TASK GOAL: Reproduce word for word the stretch of the Louisiana redfishing thread from "# Louisiana bachelor" through "least 30 more.".

START EXCERPT PROVIDED

# Louisiana bachelor trip/Biloxi marsh



## John B. (Oct 2, 2007)

We rolled out of Pensacola with the intentions of bringing a bay boat with us to redfish Thursday and friday, and go tuna fish out of Venice on Saturday... but a stiff East wind put the breaks on the tuna trip. We spent 3 days in the marsh, burned several ponds and scattered grass looking for clean water to sightfish, but that same east wind was screwing us on that too. The water was about a foot high, and dirty everywhere. We started grinding it out and throwing popping corks/gulps and eventually got on them pretty good. Thursday/friday we killed 16 or so. Letting go just as many short fish, and several 25" plus. We tried to only kill fish in the 20-24" range.

Saturday we got a little mad at em, and killed our 5 person limit, and let go at least 30 more.

We were a little disappointed we didn't go tuna fishing, but we crushed the fish and shot the hell out of guns in the marsh. If you've never redfished Louisiana, it will ruin you. Nothing in Florida comes close.










Sent from my SM-G950U using Tapatalk


----------



## Jason (Oct 2, 2007)

Yepper..... glad ya'll had a great bachelor party brother!!! Last bachelor party that took us to LA was a 24 hour party. Pcola, to New Orleans and back stopping at a bunch of places... It was a blurry night!!! When we can do a tuna trip, we'll have to try to get the gang over there... Heck it looks like a campground there at the launch, I can haul over the 5th wheel we are gonna get and someone could haul my sled and we could work on em!!!


----------



## John B. (Oct 2, 2007)

The redfish over there are ridiculous. We did a full auto mag dump trying to hit one of the popping corks we threw out.... when the dust settled, the popping cork was gone.... pulled under by a redfish. Lol.

Sent from my SM-G950U using Tapatalk


----------



## SurfRidr (Apr 24, 2012)

Nice haul, that's awesome!


----------

END EXCERPT PROVIDED
START RECORDS SUPPLIED

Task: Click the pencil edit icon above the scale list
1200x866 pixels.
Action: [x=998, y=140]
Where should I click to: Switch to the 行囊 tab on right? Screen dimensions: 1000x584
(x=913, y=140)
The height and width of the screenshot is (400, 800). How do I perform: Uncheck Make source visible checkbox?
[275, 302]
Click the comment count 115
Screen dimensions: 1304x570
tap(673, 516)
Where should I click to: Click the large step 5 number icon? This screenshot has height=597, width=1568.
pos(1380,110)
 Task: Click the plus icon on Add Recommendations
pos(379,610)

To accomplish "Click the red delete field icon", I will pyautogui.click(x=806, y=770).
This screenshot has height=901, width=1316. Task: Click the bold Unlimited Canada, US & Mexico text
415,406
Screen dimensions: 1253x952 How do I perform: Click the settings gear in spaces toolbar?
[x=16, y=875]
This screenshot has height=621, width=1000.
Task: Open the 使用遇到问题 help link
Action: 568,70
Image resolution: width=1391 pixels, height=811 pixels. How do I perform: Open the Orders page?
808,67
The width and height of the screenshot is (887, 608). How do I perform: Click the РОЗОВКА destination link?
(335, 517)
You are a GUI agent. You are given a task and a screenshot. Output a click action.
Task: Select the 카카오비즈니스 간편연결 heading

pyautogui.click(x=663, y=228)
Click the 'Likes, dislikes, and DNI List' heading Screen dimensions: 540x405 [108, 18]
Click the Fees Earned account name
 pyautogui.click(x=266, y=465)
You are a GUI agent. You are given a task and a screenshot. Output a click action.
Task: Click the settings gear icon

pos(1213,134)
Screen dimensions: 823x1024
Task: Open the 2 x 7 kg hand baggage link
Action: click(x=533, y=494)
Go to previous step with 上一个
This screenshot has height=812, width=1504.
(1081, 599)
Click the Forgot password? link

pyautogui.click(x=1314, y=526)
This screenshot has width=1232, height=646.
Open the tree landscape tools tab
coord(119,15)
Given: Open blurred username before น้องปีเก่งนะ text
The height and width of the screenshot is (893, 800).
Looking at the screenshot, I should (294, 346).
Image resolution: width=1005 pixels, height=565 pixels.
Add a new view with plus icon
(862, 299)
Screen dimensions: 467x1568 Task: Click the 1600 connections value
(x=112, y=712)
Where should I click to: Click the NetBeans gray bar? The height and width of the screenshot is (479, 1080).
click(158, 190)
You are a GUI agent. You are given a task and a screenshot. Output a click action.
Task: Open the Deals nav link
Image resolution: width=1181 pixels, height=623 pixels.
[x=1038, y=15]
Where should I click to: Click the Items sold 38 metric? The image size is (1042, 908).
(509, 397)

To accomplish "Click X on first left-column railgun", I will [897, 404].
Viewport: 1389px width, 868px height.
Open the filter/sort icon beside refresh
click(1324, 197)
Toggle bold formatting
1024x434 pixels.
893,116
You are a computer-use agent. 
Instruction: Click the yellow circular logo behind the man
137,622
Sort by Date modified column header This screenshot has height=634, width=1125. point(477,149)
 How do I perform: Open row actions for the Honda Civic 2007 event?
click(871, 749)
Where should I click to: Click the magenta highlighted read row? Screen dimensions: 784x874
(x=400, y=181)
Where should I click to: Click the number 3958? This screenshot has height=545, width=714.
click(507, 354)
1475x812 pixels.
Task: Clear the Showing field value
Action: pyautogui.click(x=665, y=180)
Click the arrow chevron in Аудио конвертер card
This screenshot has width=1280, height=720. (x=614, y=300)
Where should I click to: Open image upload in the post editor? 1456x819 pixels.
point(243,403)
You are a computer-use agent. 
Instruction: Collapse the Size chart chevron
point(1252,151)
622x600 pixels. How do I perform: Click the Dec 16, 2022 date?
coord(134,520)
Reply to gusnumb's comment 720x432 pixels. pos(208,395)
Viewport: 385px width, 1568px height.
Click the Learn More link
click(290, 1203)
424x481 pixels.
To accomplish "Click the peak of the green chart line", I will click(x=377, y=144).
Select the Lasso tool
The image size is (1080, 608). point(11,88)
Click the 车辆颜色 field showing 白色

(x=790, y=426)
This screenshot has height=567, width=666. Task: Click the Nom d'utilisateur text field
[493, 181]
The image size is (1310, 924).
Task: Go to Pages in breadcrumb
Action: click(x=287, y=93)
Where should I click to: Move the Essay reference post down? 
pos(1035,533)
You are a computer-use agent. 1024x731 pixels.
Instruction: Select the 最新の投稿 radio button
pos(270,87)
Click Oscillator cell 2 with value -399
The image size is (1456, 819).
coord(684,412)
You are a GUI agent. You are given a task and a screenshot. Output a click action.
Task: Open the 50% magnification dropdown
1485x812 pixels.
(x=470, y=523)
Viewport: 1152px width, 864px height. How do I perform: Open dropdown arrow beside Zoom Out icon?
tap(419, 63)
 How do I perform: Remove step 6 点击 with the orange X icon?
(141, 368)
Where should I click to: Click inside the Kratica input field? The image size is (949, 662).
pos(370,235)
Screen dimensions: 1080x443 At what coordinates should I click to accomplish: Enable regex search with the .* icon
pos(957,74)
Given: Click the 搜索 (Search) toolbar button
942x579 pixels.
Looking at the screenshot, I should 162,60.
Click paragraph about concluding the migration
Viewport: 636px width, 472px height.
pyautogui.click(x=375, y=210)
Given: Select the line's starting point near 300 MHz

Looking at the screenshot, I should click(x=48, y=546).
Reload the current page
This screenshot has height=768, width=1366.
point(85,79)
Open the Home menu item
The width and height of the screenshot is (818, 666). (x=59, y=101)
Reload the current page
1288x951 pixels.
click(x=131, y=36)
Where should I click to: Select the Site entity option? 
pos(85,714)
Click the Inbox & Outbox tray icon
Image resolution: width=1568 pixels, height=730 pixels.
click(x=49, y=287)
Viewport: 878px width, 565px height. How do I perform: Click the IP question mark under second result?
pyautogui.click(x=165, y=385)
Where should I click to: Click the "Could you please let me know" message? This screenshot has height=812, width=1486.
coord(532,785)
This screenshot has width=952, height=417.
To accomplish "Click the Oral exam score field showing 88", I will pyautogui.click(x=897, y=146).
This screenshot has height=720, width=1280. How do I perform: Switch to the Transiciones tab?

END RECORDS SUPPLIED

THE SOLUTION:
# Louisiana bachelor trip/Biloxi marsh



## John B. (Oct 2, 2007)

We rolled out of Pensacola with the intentions of bringing a bay boat with us to redfish Thursday and friday, and go tuna fish out of Venice on Saturday... but a stiff East wind put the breaks on the tuna trip. We spent 3 days in the marsh, burned several ponds and scattered grass looking for clean water to sightfish, but that same east wind was screwing us on that too. The water was about a foot high, and dirty everywhere. We started grinding it out and throwing popping corks/gulps and eventually got on them pretty good. Thursday/friday we killed 16 or so. Letting go just as many short fish, and several 25" plus. We tried to only kill fish in the 20-24" range.

Saturday we got a little mad at em, and killed our 5 person limit, and let go at least 30 more.